L'avis, daté du 21 mai, conclut que la licence accordée par le conseil municipal de Carboneras autorisait la construction sur des terres protégées non urbanisables et portait atteinte à la zone de servitude littorale. L'organe consultatif renvoie désormais le dossier au conseil municipal afin qu'il puisse annuler formellement le permis dans un délai de 15 jours.
Le gouvernement régional andalou a exhorté le conseil municipal à porter l'affaire devant une séance plénière dans les meilleurs délais. Rocío Díaz, ministre régionale par intérim, a décrit cet avis comme « la dernière étape administrative majeure » restant à franchir avant de procéder à la démolition et à la restauration du site.

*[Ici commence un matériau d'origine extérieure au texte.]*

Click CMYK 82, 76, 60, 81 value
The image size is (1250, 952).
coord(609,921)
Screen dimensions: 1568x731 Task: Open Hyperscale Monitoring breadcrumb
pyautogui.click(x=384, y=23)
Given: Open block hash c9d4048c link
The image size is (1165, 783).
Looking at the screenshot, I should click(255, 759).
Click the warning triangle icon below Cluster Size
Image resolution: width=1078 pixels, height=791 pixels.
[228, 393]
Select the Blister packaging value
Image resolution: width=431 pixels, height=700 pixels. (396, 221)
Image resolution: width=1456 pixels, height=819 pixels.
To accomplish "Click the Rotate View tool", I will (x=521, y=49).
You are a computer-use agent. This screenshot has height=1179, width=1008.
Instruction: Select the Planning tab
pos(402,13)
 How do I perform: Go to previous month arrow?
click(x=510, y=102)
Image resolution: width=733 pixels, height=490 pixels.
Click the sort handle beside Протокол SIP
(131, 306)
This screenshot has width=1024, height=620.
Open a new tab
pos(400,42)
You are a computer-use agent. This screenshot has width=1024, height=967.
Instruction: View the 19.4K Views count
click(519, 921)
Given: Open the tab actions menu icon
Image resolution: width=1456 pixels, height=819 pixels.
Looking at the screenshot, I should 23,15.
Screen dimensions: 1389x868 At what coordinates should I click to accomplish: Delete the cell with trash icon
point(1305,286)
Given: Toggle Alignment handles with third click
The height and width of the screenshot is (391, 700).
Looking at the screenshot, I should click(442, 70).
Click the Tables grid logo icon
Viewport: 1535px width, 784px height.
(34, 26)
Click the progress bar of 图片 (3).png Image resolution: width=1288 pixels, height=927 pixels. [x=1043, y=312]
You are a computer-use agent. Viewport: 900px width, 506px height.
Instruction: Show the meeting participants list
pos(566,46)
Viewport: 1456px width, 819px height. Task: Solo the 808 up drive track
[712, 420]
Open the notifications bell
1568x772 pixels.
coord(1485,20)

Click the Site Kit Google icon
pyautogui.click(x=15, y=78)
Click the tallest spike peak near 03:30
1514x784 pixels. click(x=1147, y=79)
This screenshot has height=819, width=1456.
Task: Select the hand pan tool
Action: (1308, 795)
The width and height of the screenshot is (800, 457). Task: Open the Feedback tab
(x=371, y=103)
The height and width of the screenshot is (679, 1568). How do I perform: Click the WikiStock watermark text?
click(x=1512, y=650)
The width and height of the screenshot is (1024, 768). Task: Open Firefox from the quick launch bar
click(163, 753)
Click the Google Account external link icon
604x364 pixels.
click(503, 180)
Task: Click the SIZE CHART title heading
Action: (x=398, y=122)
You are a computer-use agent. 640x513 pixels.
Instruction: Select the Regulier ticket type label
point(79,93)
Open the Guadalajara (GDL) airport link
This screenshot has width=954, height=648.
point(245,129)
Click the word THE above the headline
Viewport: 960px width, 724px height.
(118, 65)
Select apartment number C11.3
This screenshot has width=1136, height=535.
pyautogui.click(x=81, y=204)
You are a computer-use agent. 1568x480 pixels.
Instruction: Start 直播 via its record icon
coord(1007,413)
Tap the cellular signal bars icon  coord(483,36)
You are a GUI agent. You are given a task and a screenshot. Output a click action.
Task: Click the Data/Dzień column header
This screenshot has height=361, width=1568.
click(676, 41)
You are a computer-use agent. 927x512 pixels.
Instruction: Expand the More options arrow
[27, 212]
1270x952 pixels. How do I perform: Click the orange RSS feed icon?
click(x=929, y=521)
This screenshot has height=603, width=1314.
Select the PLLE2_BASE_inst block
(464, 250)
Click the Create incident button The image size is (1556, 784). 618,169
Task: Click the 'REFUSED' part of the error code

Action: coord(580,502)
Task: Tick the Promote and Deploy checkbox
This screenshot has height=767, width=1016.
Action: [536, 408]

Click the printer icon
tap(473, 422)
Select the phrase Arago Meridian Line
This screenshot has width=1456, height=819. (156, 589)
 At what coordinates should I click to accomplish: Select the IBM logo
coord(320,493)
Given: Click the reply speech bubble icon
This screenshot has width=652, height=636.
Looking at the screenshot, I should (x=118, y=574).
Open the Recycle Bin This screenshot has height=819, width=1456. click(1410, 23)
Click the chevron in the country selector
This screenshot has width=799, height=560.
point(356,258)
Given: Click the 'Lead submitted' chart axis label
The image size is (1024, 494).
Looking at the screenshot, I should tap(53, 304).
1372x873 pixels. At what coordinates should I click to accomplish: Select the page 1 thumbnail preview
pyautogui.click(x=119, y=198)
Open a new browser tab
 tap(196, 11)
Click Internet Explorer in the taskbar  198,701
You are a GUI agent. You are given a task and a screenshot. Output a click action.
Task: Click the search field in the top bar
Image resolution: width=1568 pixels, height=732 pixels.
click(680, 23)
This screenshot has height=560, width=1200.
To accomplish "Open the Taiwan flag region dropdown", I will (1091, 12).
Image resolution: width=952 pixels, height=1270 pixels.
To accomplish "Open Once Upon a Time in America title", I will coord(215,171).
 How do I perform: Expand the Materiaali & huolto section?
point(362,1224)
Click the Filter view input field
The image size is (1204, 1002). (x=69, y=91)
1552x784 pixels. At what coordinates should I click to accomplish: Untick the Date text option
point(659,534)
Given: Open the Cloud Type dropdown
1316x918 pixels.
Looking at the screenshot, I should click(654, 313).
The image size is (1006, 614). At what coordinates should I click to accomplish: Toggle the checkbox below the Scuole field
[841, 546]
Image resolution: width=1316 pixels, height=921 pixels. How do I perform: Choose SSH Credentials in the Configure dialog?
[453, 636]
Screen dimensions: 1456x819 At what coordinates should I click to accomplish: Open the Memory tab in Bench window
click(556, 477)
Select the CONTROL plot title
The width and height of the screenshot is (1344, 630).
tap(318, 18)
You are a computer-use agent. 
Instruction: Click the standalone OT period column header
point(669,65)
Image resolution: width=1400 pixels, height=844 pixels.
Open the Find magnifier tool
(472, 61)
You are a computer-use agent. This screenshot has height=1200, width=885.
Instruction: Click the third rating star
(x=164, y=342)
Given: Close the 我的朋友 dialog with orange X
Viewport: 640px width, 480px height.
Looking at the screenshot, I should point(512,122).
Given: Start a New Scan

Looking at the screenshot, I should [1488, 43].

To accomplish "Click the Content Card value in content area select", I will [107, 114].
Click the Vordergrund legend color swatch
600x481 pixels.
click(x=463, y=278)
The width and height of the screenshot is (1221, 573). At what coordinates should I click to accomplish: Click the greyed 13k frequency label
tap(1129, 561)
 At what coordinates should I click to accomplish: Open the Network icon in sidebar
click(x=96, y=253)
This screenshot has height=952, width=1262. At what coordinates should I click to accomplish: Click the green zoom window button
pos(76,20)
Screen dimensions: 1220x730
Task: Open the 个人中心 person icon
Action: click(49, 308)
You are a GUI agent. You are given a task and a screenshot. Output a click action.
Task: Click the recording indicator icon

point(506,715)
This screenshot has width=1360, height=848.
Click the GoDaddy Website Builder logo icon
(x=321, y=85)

Greenpeace a salué cette décision. Eva Saldaña, directrice exécutive de Greenpeace Espagne, a déclaré que cette décision marque « la fin de l'impunité sur nos côtes ». Luis Berraquero, coordinateur en Andalousie, a affirmé qu'« il est temps que les engins entrent en action ».
Le gouvernement central a demandé la convocation immédiate de la commission de suivi, dans le cadre de son accord avec le gouvernement régional, afin d'aborder la question de la démolition. Le délégué du gouvernement en Andalousie, Pedro Fernández, a noté que l'objectif est d'exécuter « un mandat judiciaire ».